Comment faire réussir les « équipes virtuelles » ?

Pour le consultant Keith Ferrazzi, dans une tribune pour la Harvard Business Review, les équipes virtuelles, c’est-à-dire des équipes voire des entreprises constituées de personnes travaillant à des endroits physiquement distants sont à la hausse. Selon un sondage de sa société d’étude auprès de 1700 travailleurs du savoir, 79 % déclarent travailler toujours ou souvent en équipes dispersées. Reste que ces « nouveaux collectifs » ne sont pas simples à organiser. Une étude de 2001 montrait que 82 % des équipes fonctionnant sur ce mode étaient en dessous de leurs objectifs et 33 % en échec. Une étude de Deloitte (.pdf) en 2005 soulignait que 66 % de ces groupes de travail ne parvenaient pas à satisfaire les exigences des clients. Effectivement, beaucoup de gens considèrent la communication virtuelle moins productive que l’interaction face à face et tout autant admettent être accablés et perturbés par les technologies de collaboration à distance… Mais d’autres études (de 2009) montrent que quand ces équipes dispersées sont bien gérées, elles peuvent se révéler plus performantes que celles qui partagent un même bureau. Un rapport d’Aon Consulting (.pdf) estime que ces formes d’équipes peuvent considérablement améliorer la productivité des organisations (jusqu’à 43 %).

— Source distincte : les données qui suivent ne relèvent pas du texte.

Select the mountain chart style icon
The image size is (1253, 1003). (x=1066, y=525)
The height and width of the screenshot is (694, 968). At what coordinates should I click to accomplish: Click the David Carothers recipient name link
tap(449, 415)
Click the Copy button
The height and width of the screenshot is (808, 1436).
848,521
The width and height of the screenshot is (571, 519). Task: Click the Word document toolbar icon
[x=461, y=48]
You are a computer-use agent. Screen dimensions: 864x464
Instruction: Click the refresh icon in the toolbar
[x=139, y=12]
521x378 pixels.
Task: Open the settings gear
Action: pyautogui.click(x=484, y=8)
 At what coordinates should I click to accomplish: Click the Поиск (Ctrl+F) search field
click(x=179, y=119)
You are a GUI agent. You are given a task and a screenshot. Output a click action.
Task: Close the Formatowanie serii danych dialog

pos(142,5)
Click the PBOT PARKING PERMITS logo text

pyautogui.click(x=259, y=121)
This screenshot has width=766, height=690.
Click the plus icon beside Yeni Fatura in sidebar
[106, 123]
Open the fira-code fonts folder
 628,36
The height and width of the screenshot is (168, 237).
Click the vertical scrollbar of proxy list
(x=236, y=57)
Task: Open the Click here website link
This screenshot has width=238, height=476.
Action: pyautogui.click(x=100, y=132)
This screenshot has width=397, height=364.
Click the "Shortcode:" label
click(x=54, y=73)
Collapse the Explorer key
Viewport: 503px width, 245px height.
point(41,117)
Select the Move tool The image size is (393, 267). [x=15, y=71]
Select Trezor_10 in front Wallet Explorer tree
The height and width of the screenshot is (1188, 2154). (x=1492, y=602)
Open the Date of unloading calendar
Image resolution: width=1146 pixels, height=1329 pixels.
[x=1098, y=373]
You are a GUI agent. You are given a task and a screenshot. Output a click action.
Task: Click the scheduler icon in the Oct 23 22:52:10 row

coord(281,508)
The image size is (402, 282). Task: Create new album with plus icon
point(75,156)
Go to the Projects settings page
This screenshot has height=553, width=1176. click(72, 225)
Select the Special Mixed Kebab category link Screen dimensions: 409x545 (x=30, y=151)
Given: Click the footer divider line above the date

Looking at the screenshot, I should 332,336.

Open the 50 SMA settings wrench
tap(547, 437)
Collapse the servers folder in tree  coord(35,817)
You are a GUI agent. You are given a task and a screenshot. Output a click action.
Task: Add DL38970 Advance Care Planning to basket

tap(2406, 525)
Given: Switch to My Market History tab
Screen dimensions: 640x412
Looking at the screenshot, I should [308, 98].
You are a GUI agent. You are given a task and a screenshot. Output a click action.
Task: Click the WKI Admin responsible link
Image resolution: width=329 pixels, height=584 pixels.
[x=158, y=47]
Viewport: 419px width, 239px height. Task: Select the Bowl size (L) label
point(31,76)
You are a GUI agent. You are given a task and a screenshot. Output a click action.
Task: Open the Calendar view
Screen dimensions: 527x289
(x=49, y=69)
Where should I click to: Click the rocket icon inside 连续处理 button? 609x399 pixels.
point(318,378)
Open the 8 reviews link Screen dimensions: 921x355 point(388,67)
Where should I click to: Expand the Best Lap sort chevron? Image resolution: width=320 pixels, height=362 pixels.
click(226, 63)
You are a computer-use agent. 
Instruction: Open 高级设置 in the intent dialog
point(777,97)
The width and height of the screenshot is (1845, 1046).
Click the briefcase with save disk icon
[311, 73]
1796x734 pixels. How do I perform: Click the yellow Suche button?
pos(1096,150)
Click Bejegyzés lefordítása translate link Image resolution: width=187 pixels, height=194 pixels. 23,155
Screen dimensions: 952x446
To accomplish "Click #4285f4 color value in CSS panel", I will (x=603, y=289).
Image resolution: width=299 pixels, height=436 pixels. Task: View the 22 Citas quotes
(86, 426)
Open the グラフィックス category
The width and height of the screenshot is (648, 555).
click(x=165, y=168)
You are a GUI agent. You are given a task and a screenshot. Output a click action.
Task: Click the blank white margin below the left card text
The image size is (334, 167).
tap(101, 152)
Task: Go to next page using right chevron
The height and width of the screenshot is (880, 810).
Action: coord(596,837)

Alors, comment créer une équipe virtuelle efficace ? Pour Ferrazzi, dont le cabinet vient de publier un rapport très documenté sur le sujet (.pdf) cela nécessite bien sûr de rassembler une bonne équipe (avec des gens ayant de bonnes aptitudes de communication, une intelligence émotionnelle élevée, une capacité à travailler de façon autonome, nécessitant même d’utiliser des tests de personnalité pour dépister ces qualités estime Ferrazzi). Les équipes les plus efficaces sont souvent composées de moins de 10 personnes, notamment du fait qu’elles doivent pouvoir se parler facilement (il faut en moyenne une dizaine de conversations dans une équipe de 5 pour que tout le monde soit au même niveau d’information, alors qu’il en faut 78 dans une équipe de 13, estime cette étude (.pdf)). Il faut aussi que chacun dans l’équipe ait un rôle précis, explique-t-il en se référant à l’analyse de Deboarah Ancona du MIT qui distingue le coeur de l’équipe, de l’équipe opérationnelle et des personnes externes ou satellites. Il faut aussi favoriser la confiance, le respect, l’empathie, notamment en prenant le temps de parler de choses personnelles pour mieux surmonter l’isolement. La distance nécessite aussi d’encourager le dialogue ouvert, la franchise.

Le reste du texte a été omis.